I'm sorry I don't have a great theoretical explanation for this yet. It is something I have observed empirically with my model and with the Deep Image Matting network. I will point out that a greater batch size is not a parallel version of batch size=1. This is since the network weights are updated between each sample.
It is possible that the alpha matting task varies widely between different foreground objects. So including each of those in a batch has conflicting effects on the gradient.
I'm confusing about multi-scale training you mentioned above. Does it mean "Additionally, every second mini-batch is sampled from the 2× image of the previous image, so as to increase the invariance to scale", which has been written in section 3.6? If that, every second mini-batch resample from the upsampled image which used in previous mini-batch. "Resample" means that randomly cropping image with paths and re-generate trimap by "random erosion and dilation of 3 to 25 pixels", which you mentioned in your paper.
In Section 4.1 you say "The laplacian loss proposed by Hou et al. [13] gives a significant reduction in errors across all metrics. We note this network, training and loss configuration is enough to achieve state of the art results, see Table 4."

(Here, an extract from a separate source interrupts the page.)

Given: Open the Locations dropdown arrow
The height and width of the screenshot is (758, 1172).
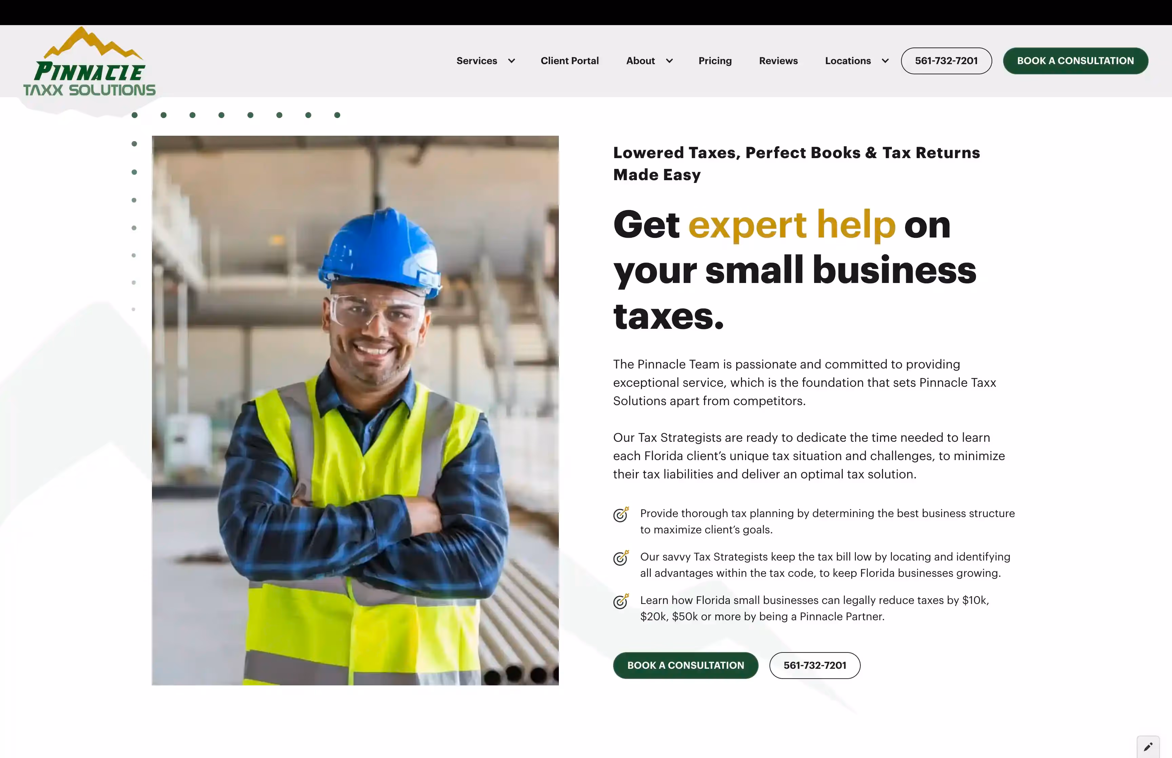Looking at the screenshot, I should (x=885, y=61).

I am unsure as to what differentiated your model from others and lead to quite a substantial new state of art as by this point you have not used fg/bg prediction nor data augmentation. From what I gather it can be attributed to:
Is there anything I am missing? I am only refering to the Ours_alpha in Table 4. Can you give some comment on why you think this performed so much better than previous models listed in table 4?